I tried to reproduce but cannot. Here are my scripts:

ray job submit --working-dir . -- python job.py
import ray


def f(x):
    return x * x
futures = [f.remote(i) for i in range(4)]
print(ray.get(futures)) # [0, 1, 4, 9]

Can you try using jobs api to run this several times and see if it can reproduce the issue?

Or can you find other examples that could reproduce this issue? (don’t have to be your own code)

cc: @sangcho have you even seen this issue?

can you tell us how

  1. how many jobs did you run total?
  2. how many jobs do you run concurrently?
  3. how many tasks do you submit per job?

Also @rickyyx may know the issue. There’s a bit more improvement we need for this feature rn.

@sangcho @rickyyx

I am seeing this on every run I have. Here are answers to your questions. I am using the new dashboard UI.

We use ray job submit.

I see this issue when there are more than 5-10 concurrent jobs where each job could be anywhere between 2K-12K tasks. The task count looks good for first few hours and then gets jumbled up.
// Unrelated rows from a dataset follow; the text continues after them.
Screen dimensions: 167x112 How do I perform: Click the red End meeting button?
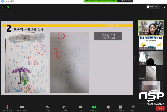(159, 108)
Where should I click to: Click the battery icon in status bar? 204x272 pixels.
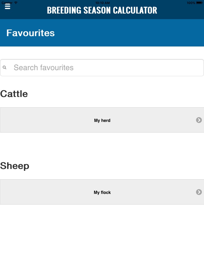(x=199, y=3)

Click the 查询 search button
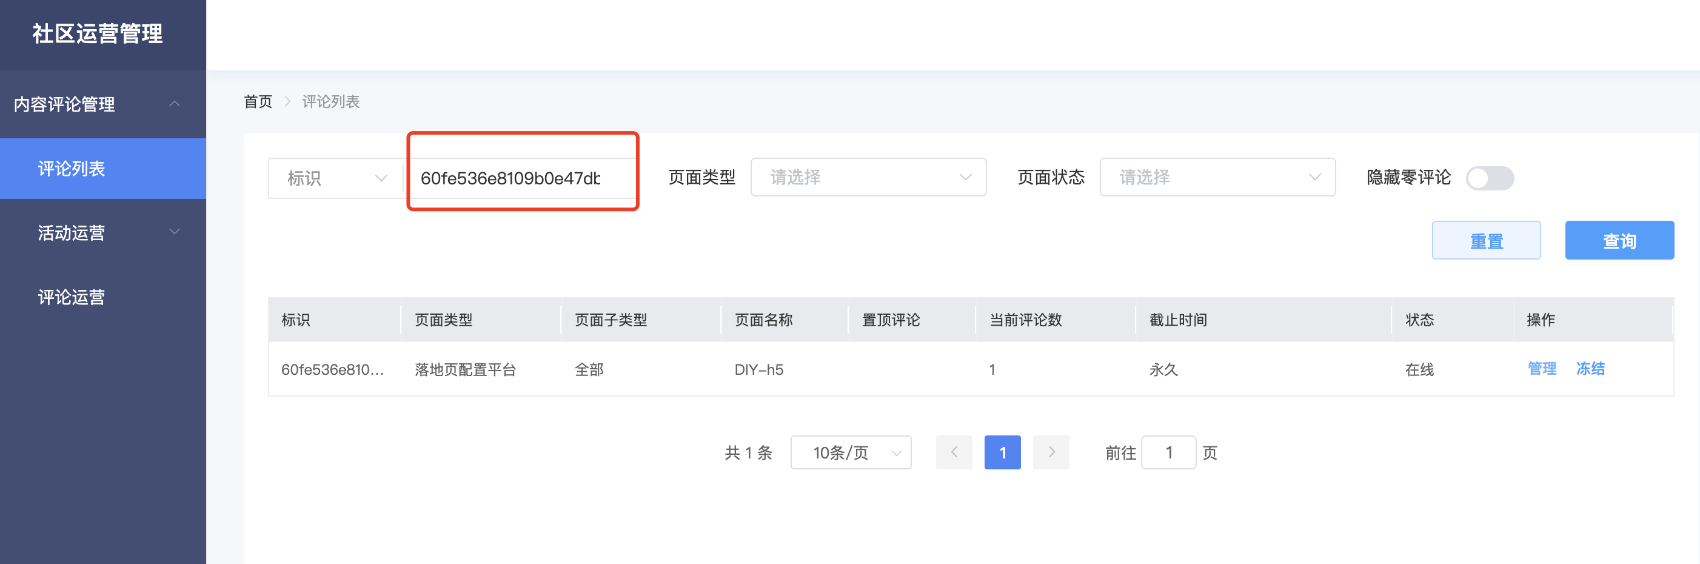pyautogui.click(x=1619, y=240)
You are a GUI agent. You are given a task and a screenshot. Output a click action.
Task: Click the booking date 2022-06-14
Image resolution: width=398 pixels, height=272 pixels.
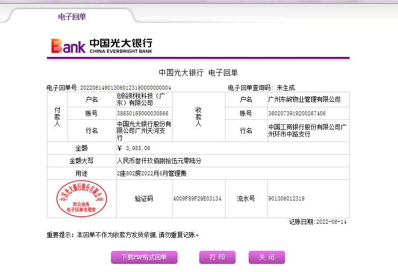coord(331,222)
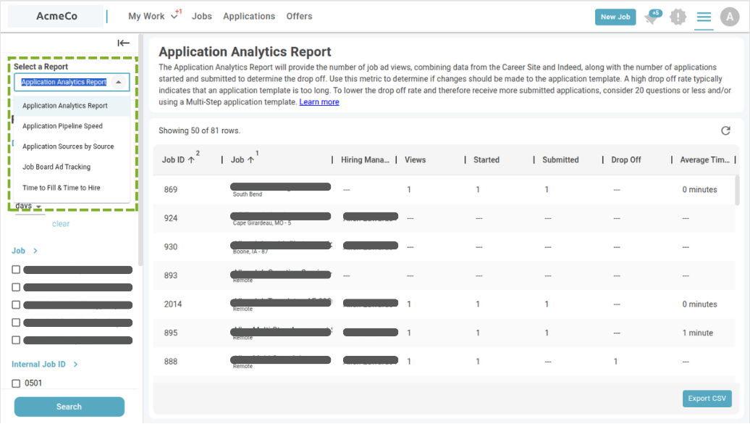Expand the Internal Job ID filter
The height and width of the screenshot is (424, 750).
click(75, 365)
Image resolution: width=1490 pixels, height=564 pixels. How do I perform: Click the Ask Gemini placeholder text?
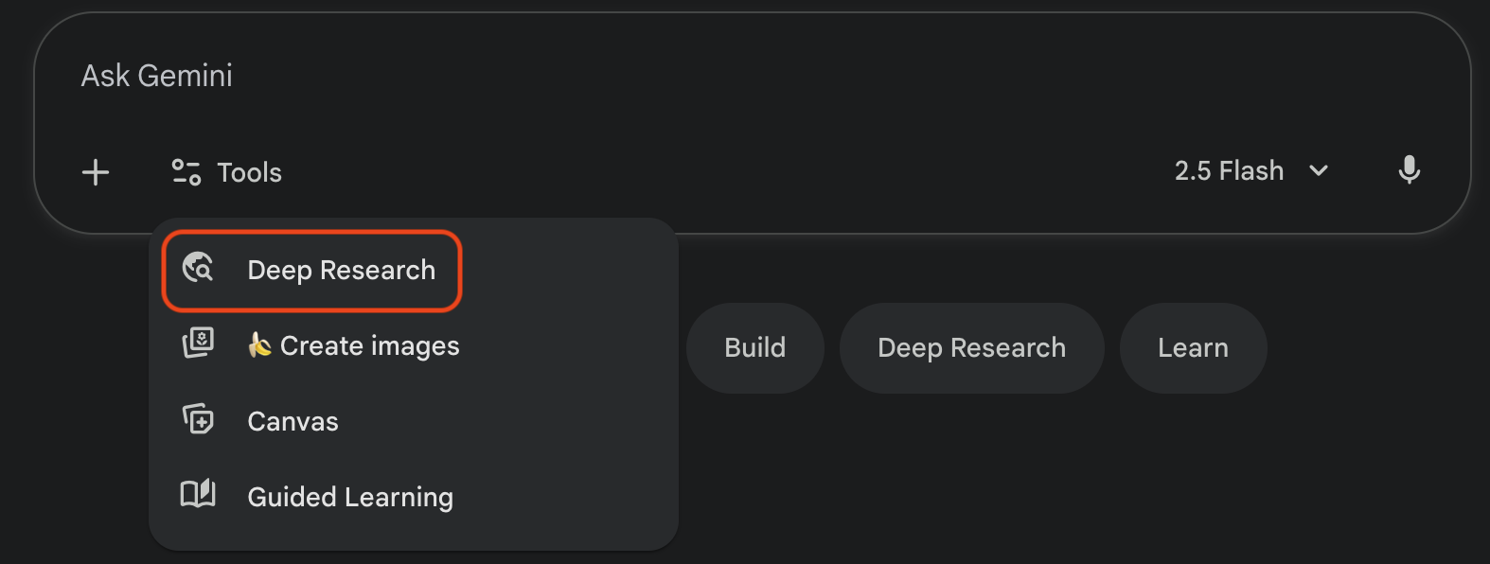pos(157,76)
Also the little hover popup showing task status on the Jobs UI does not show beyond 10000 tasks.

10K is actually the limit of tasks w can display from the dashboard. We have 100K limit in the total number of tasks, and 10K limit in each job. Supporting more entries will require us to build pagination that hasn’t been prioritized.

For the unaccounted tasks problem, @rickyyx will tackle this in the next release. It’d be great if you guys can communicate and get some feedback.

@sangcho @rickyyx I think having the correct count beyond 10K/100K should be supported.

I am less interested in seeing the details of each task unless the task failed. Do you have some research on how much end users actually see the individual task details ?

One alternative could be to allow Filter on the status of the tasks with 10K limit on total. That way one can filter on the Failed and Running ones.

Yeah actually we are also planning to polish the GC policy to prioritize cleaning up finished tasks.

cc @rickyyx for more feedback. He will be leading this effort.